• What is needed: Return the lines below that carry the word "chart".

......

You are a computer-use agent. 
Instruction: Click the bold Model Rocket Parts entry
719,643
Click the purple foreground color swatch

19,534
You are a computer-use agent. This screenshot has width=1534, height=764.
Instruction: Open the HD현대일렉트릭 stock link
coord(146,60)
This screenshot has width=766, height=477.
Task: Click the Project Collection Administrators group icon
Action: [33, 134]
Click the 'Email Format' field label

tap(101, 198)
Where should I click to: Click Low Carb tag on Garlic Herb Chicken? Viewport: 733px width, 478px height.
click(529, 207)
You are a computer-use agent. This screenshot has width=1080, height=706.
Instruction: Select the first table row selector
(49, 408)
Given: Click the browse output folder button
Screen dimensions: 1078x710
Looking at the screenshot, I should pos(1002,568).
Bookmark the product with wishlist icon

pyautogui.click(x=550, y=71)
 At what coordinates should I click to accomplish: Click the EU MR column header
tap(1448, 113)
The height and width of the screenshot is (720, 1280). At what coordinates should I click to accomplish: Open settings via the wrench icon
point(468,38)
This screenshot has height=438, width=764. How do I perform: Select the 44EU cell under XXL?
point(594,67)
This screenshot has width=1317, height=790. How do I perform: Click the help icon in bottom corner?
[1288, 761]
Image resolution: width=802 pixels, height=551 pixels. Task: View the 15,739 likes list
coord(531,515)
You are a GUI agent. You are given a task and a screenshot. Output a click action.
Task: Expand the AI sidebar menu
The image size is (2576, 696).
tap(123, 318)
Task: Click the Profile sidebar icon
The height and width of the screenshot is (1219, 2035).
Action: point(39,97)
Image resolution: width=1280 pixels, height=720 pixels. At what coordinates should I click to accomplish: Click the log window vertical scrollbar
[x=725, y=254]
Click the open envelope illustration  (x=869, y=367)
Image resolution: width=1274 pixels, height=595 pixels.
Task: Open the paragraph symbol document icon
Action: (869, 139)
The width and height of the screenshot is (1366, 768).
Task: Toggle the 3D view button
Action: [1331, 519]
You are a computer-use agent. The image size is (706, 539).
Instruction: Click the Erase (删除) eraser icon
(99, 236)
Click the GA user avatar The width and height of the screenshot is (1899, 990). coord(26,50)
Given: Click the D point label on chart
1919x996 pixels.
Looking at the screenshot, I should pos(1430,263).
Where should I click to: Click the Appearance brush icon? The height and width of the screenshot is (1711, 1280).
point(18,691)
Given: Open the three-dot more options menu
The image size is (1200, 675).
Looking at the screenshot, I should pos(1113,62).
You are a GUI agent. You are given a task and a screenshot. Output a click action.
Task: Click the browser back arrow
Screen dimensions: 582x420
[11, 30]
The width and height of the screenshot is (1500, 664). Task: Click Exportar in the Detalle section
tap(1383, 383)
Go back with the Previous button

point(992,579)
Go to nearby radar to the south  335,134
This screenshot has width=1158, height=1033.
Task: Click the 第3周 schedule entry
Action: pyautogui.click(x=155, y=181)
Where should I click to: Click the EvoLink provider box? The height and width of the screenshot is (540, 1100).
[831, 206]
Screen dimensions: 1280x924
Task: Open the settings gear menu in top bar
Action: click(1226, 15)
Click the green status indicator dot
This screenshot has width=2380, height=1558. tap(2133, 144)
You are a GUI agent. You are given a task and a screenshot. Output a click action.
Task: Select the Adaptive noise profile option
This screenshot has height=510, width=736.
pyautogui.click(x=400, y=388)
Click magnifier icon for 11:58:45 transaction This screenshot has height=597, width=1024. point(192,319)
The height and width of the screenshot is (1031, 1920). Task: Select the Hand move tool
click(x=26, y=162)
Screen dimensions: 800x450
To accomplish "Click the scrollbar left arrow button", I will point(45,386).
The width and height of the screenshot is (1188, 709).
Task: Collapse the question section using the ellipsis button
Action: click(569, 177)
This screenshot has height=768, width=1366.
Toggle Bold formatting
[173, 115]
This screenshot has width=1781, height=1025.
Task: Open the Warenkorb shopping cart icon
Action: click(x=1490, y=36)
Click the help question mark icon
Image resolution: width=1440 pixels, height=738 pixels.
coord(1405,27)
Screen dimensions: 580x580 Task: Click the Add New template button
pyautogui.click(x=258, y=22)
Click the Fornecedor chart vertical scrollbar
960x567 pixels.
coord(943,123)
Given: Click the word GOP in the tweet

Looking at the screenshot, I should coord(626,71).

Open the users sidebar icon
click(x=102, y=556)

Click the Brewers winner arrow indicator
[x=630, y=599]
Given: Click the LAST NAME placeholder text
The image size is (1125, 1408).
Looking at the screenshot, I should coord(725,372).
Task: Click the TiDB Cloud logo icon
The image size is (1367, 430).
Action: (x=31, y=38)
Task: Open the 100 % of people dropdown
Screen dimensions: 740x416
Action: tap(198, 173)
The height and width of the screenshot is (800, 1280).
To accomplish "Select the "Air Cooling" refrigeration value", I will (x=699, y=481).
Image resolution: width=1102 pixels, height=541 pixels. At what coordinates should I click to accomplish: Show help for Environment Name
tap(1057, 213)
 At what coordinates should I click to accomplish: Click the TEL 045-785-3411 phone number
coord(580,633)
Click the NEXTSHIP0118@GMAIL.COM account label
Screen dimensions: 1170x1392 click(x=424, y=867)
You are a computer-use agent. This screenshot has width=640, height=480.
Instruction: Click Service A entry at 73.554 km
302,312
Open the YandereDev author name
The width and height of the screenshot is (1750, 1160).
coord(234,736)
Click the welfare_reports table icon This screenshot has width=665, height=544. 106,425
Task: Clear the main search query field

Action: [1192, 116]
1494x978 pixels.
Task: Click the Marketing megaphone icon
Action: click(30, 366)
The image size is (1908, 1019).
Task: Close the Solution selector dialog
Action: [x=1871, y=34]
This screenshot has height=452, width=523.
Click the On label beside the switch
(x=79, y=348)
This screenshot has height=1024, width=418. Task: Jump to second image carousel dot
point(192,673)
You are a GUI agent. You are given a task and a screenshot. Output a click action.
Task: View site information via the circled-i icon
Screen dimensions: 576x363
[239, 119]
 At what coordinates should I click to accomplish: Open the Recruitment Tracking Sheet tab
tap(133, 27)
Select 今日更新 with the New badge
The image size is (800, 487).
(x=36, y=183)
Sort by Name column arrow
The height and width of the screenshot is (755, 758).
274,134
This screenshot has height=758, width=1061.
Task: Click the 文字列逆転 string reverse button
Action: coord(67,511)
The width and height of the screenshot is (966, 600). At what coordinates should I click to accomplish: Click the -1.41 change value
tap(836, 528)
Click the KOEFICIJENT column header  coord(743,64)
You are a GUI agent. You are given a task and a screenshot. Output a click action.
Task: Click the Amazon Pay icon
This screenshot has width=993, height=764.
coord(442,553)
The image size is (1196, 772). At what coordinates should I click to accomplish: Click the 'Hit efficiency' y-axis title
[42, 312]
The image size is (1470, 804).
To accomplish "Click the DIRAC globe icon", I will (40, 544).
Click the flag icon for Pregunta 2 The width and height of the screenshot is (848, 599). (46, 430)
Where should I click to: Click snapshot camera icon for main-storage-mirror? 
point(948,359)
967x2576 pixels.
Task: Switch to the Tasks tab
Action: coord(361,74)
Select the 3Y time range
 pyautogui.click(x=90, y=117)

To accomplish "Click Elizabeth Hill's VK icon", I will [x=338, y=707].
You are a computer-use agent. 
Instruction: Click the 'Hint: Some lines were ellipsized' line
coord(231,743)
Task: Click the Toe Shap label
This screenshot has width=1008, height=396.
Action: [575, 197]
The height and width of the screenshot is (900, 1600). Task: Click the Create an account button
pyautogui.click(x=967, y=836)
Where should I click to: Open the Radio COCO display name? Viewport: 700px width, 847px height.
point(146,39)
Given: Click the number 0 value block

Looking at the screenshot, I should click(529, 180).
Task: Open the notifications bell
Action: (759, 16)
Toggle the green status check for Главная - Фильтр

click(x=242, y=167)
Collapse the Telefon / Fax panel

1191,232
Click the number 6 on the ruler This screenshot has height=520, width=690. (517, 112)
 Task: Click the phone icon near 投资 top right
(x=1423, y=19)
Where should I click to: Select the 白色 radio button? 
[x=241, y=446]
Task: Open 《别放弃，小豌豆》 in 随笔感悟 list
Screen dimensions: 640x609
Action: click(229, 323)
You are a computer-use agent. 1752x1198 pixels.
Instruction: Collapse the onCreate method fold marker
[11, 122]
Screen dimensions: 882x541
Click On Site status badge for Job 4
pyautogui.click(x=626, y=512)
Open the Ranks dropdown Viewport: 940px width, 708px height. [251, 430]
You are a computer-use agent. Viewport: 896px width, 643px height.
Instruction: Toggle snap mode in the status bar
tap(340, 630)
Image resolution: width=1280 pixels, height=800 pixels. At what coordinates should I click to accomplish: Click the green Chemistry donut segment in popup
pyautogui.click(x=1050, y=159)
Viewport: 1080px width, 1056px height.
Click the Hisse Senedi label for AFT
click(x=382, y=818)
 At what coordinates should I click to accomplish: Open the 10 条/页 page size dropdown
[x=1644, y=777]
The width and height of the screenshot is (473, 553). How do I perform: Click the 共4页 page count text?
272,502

......

• Answer box:
Given: Click the D point label on chart
Click the Fornecedor chart vertical scrollbar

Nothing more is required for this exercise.